Grilled cheese sandwich: a classic for the ages

I love eating things I’ve never had before, especially if they’re foreign or weird and unusual, and on top of that I love, love, looooove grilled cheese sandwiches. Here I was, about to get both!

The egg, which came cut in quarters and with a small side of thick, wholegrain mustard, was in a word, phenomenal. How something so small could pack so much loud, unique flavor is mind-boggling to me. A little smear of the mustard on each bite, and that egg was gone in a matter of minutes, perhaps even seconds.

Mmmm warm cheesy goodness

The grilled cheese sandwich, which also came with a side of the thick, slightly spicy mustard, was great too. The cheddar, from Dublin, Ireland according to the menu, was a creamy white and not the school bus yellow most often associated with this cheese. The bread was toasted to a deep golden perfection and pressed just enough so that it wasn’t squished flat. It was hot without being scorching, just enough that it melted the cheese, making it ooze out in delicious gooey strings. Even the few pickle slices on the plate were tasty, and since they were just a little on the spicy side, Flaneur let me have them all.
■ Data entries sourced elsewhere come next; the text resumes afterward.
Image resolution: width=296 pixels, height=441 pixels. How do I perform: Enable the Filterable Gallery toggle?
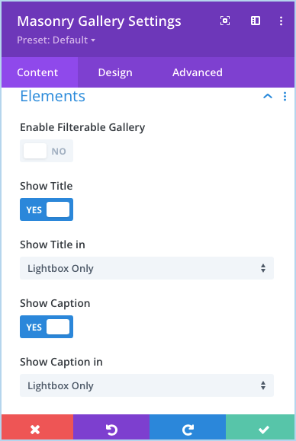click(47, 151)
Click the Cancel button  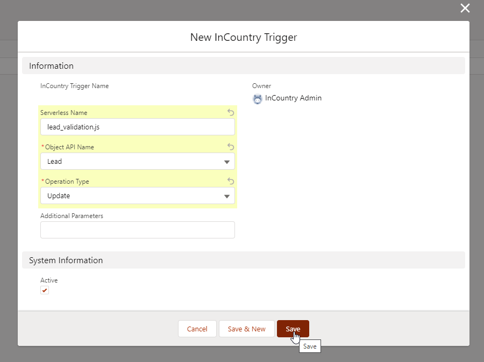tap(197, 328)
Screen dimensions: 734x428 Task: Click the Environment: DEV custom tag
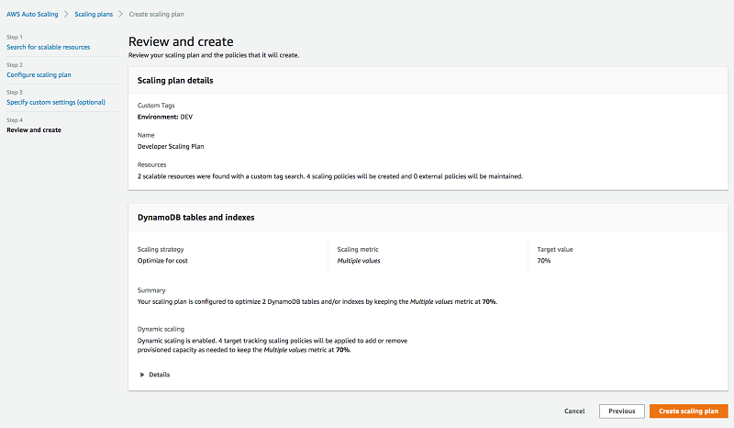pyautogui.click(x=165, y=117)
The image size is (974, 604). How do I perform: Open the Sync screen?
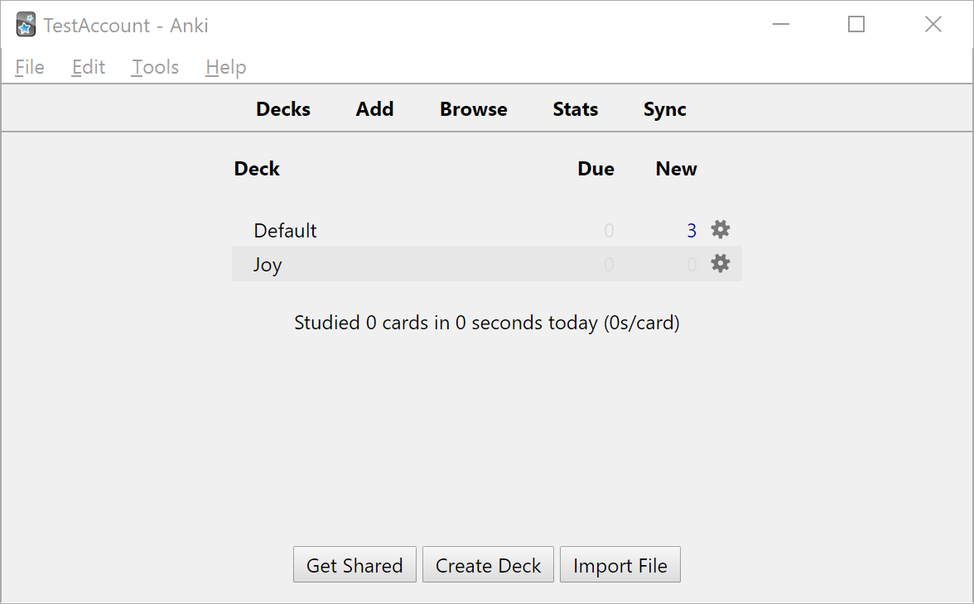point(664,108)
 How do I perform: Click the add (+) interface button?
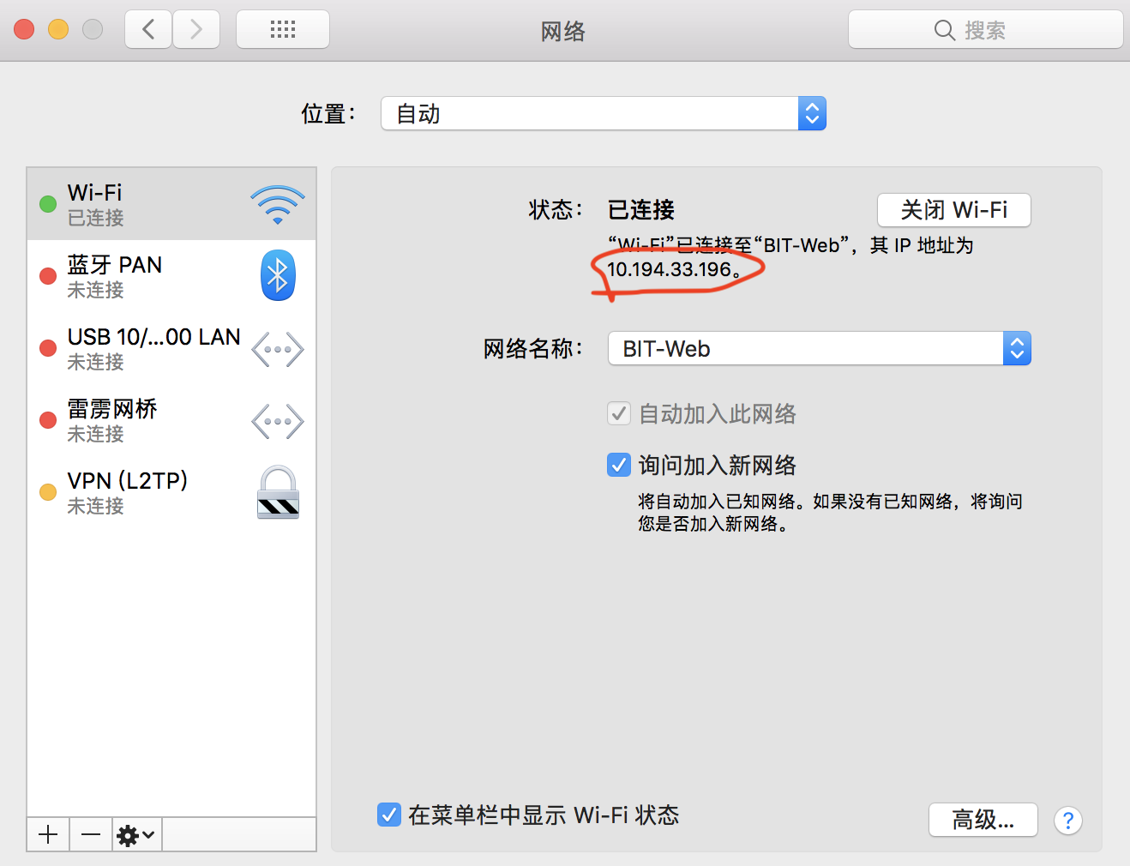[47, 833]
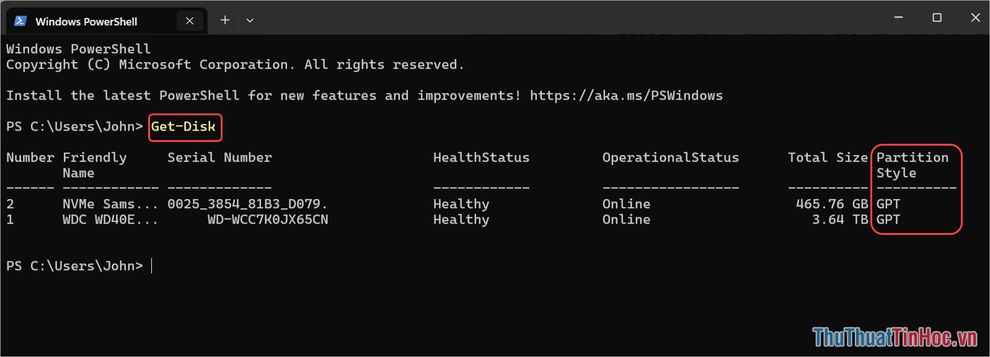The image size is (990, 357).
Task: Click the serial number 0025_3854_81B3_D079
Action: click(x=247, y=204)
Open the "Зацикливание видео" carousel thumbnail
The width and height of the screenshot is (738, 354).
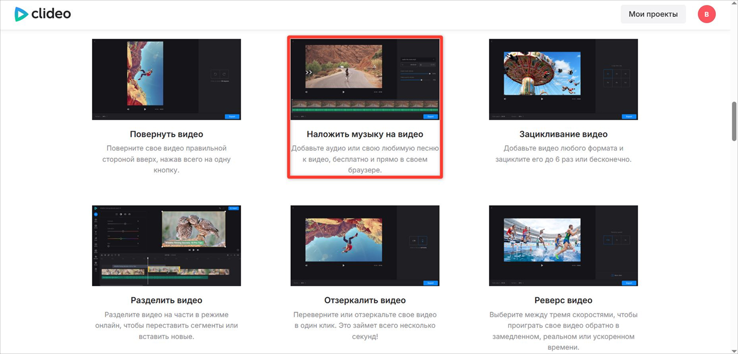click(x=563, y=79)
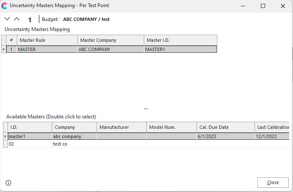Sort by Master I.D. column header

[180, 40]
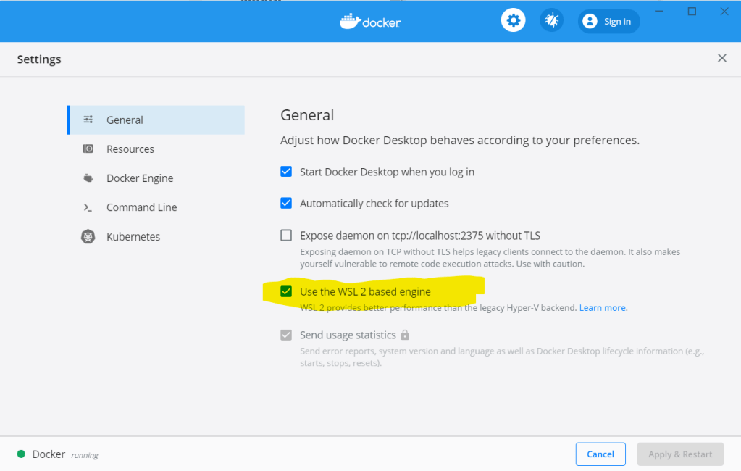Click the Sign in button

[x=608, y=22]
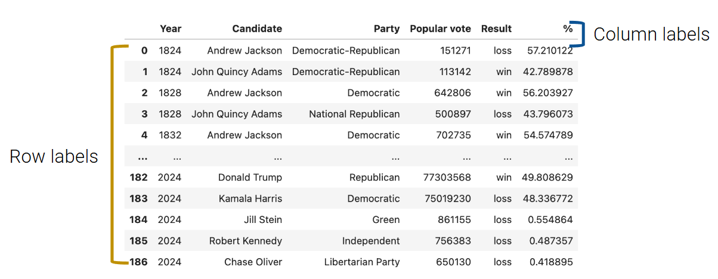Select the Libertarian Party cell

(362, 262)
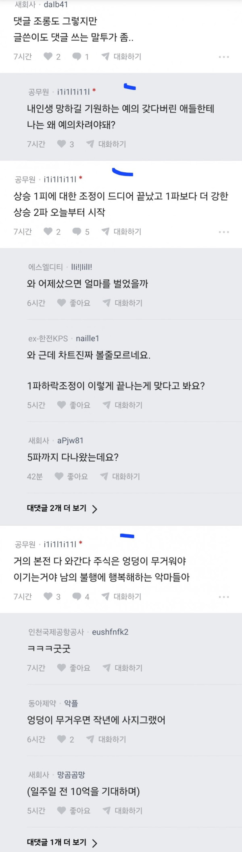Open the three-dot menu on dalb41's comment
This screenshot has height=852, width=242.
(x=224, y=57)
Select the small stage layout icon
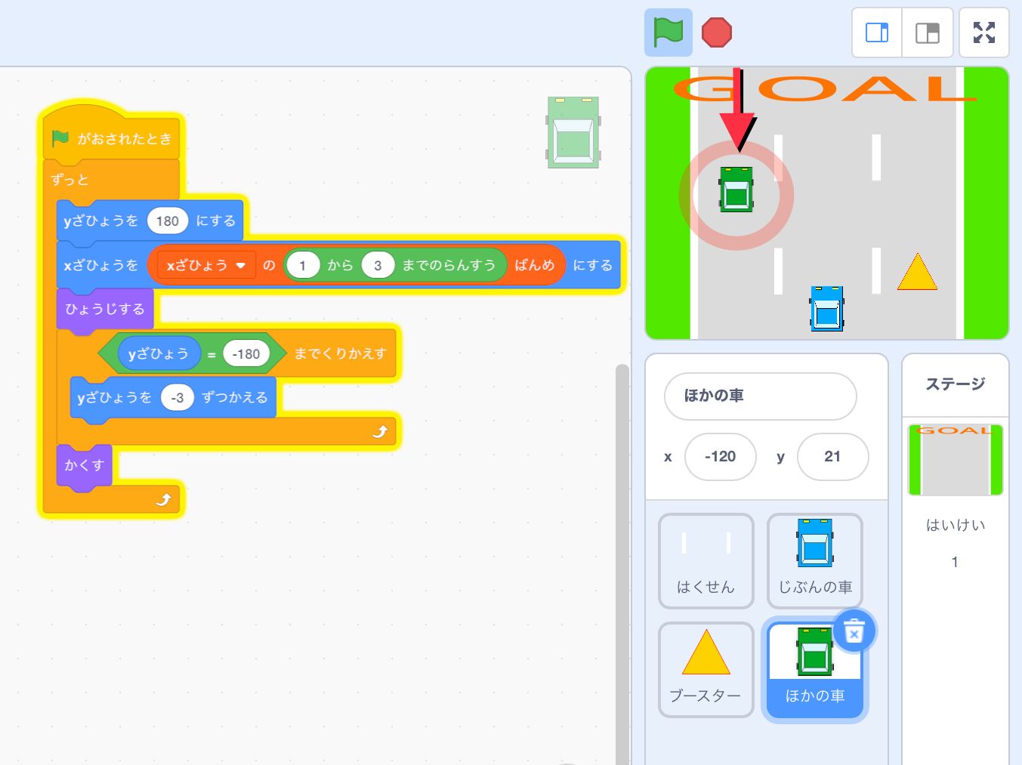1022x765 pixels. pyautogui.click(x=876, y=32)
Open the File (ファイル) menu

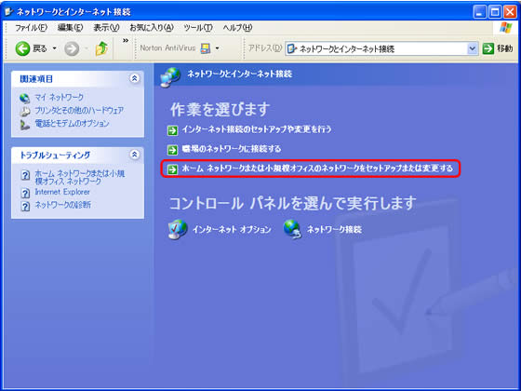(x=31, y=28)
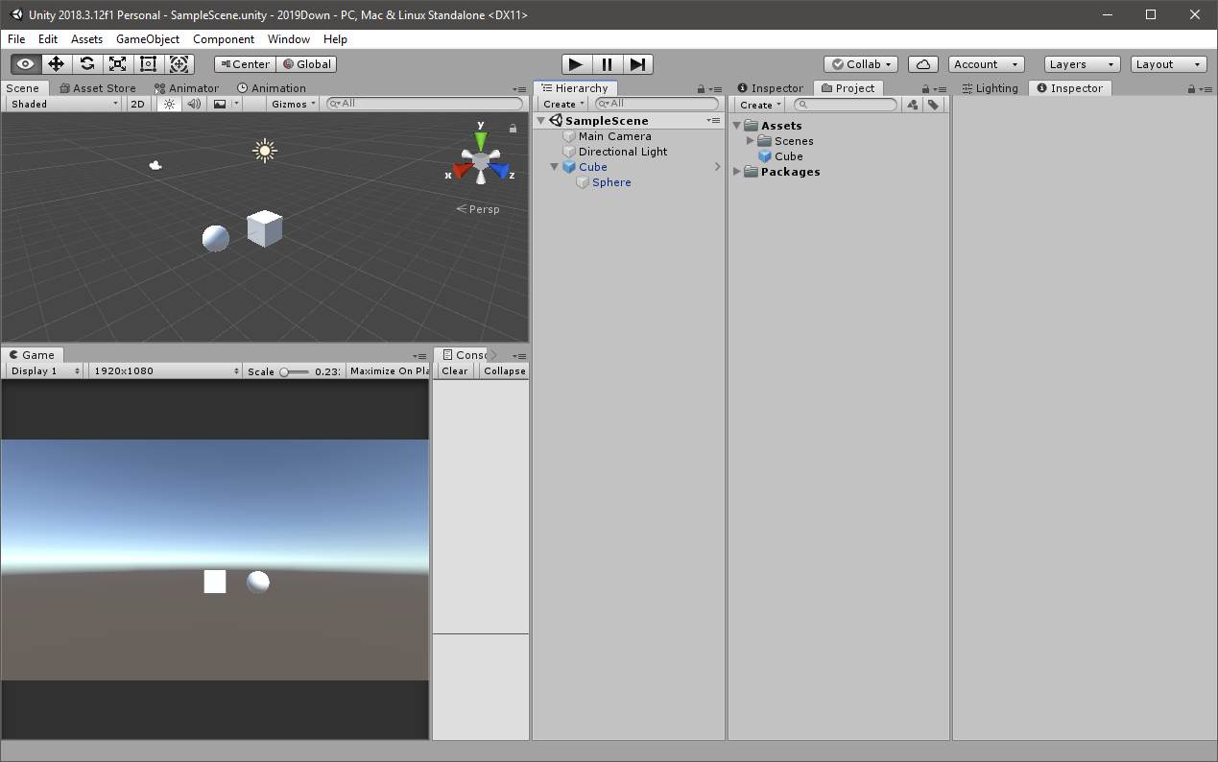
Task: Select the Rect tool
Action: tap(148, 63)
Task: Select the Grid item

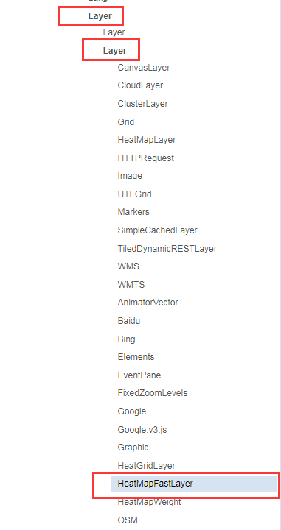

Win!

I had been to Wilfie & Nell before, but it was a super-packed weekend night and everyone I was with kept their consumption to the liquid variety. Actually, it was so busy that I never even saw a menu. I was just handed a beer without even knowing what this bar was capable of feeding me.  But now that I know there’s a menu and what’s found opposite of the beers and the liquors, I might have to make this a regular spot. That Scotch egg just demands to be eaten more often, no matter how ridiculous it is.